Anthropic lance Opus 5, un modèle moins verrouillé et moins cher que Fable 5, avec de meilleurs scores sur plusieurs benchmarks.
En bref
- Anthropic lance Opus 5
- Moins cher et moins restrictif que Fable 5
- Nouveau fallback automatique pour l’API
Chez Anthropic, la série 5 avance à un rythme serré. Opus 5 arrive seulement deux mois après Opus 4.8, mis à disposition le 28 mai, alors que Mythos 5, Fable 5 et Sonnet 5 ont déjà été lancés en juin. Il ne manque plus qu’une mise à jour de Haiku vers cette génération. Ce calendrier compte, parce qu’il montre une gamme encore en mouvement, pas une gamme figée.
Une série 5 qui avance vite, et pas dans l’ordre attendu
Le contraste est là. Le modèle historique le plus lourd d’Anthropic évolue après une salve de lancements sur d’autres références, alors qu’on aurait pu attendre une hiérarchie plus linéaire.
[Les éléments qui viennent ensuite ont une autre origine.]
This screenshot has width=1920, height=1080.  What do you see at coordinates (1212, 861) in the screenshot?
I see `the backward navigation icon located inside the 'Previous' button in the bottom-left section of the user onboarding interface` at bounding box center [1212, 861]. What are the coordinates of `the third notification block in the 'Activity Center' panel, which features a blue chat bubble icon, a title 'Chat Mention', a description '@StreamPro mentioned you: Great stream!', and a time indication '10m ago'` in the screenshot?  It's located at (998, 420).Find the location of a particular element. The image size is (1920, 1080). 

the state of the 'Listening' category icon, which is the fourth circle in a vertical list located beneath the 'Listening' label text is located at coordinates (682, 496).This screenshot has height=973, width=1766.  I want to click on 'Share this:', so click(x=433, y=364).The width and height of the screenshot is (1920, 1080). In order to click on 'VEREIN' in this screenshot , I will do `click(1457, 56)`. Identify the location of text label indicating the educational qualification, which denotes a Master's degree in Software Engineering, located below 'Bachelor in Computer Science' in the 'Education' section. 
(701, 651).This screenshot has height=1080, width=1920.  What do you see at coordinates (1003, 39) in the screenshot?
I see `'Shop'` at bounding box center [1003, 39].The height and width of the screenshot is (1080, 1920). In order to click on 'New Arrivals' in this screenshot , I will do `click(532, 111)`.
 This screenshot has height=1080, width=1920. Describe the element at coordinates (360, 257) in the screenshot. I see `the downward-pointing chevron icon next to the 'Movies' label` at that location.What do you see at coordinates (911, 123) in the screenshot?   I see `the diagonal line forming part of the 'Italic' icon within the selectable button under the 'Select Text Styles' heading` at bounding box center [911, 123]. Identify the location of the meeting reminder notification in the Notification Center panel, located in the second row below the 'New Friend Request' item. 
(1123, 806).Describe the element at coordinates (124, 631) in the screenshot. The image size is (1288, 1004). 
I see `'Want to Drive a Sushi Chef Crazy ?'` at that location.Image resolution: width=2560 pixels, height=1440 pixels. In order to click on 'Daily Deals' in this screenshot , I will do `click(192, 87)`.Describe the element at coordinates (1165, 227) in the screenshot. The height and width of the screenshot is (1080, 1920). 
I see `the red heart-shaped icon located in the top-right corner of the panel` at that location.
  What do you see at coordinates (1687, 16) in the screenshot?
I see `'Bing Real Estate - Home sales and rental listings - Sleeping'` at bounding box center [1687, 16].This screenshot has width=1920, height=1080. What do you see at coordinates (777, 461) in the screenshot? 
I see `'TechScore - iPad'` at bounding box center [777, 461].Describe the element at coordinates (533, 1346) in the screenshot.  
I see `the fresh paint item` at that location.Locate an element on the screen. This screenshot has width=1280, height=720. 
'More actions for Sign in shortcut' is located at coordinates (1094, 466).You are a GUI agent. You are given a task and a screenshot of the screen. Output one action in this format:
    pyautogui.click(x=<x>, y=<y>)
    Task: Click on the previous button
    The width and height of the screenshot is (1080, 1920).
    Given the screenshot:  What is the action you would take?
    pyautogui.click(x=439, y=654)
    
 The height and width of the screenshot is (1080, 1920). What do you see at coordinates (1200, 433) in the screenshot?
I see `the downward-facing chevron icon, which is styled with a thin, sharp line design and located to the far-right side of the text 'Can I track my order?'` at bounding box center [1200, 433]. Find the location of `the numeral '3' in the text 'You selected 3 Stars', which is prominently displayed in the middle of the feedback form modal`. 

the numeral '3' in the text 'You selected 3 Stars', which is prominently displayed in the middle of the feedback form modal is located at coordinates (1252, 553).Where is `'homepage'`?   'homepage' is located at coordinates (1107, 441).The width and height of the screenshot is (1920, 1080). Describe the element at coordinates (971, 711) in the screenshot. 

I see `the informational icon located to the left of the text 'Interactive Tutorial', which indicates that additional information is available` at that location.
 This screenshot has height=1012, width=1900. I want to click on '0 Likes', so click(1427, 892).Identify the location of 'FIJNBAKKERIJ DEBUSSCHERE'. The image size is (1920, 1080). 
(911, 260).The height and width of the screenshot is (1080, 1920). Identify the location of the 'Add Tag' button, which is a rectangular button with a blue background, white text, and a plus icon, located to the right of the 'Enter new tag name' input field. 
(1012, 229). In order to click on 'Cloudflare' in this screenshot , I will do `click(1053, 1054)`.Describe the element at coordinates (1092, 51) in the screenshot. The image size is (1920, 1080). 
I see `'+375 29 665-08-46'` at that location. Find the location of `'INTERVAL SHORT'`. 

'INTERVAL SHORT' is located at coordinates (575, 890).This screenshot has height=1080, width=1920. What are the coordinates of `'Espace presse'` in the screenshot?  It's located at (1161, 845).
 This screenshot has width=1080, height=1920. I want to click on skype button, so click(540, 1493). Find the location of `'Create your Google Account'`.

Opus 5 a été annoncé vendredi comme la nouvelle version du grand modèle maison, mais il n’arrive pas pour simplement occuper une case de plus.
Il arrive pour corriger un problème produit.
Opus 5 vise le point d’équilibre entre coût et performance
Sur le papier, Opus 5 est plus petit que Fable 5. Et pourtant, il le dépasse sur plusieurs benchmarks cités par Anthropic. C’est le point le plus intéressant, parce qu’un modèle moins gros, moins cher et en plus meilleur sur une partie des tests devient très vite le choix logique pour pas mal de cas d’usage.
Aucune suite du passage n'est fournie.